Problem statement => Here is the task for the listing below: output exactly the lines from the one containing "Image resolution: width=579" through the one containing "the Введіть промокод", and leave out the pictures.

BEGIN Input records

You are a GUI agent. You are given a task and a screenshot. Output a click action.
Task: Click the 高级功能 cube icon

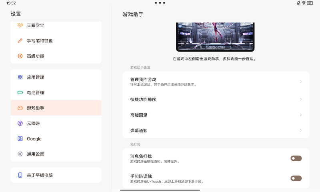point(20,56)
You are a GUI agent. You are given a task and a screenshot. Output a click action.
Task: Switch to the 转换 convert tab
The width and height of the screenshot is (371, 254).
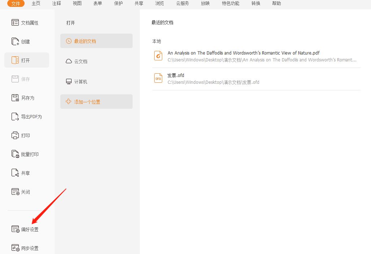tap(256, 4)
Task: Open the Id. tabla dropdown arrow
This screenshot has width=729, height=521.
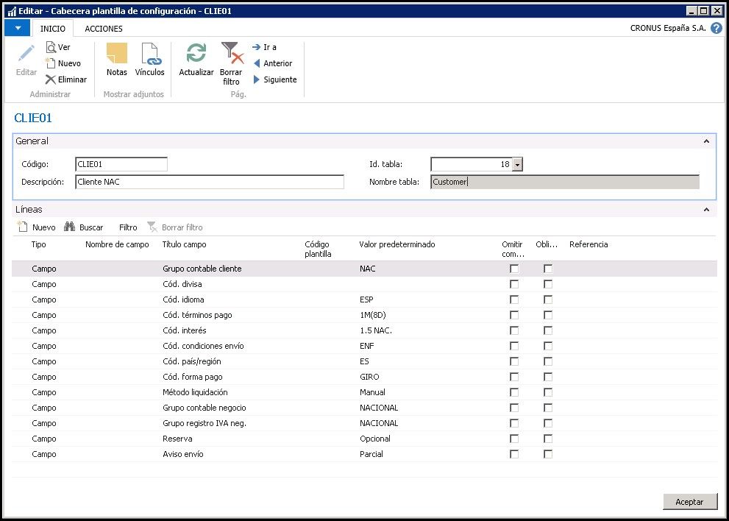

END Input records
BEGIN Input records

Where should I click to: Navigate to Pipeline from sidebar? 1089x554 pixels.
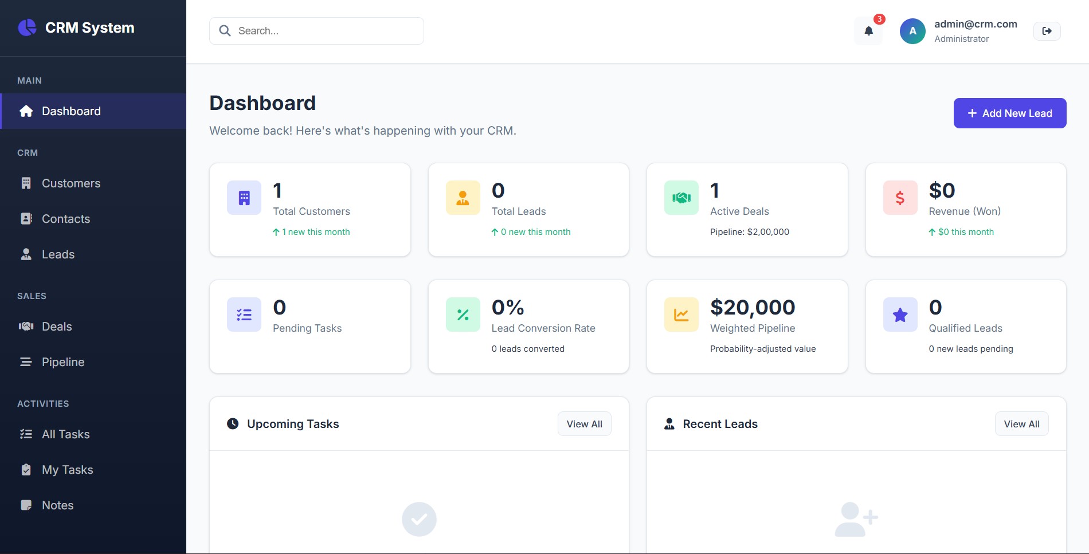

END Input records
BEGIN Input records

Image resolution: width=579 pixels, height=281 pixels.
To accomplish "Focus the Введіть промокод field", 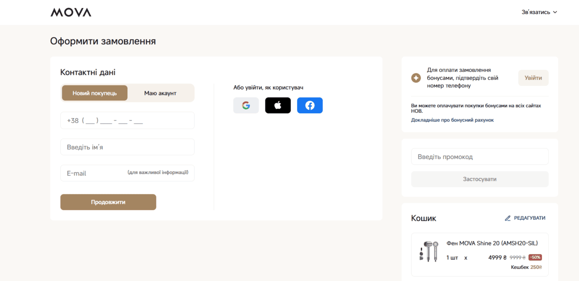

END Input records

Solution to this task =>
Image resolution: width=579 pixels, height=281 pixels.
To accomplish "Focus the Введіть промокод field", 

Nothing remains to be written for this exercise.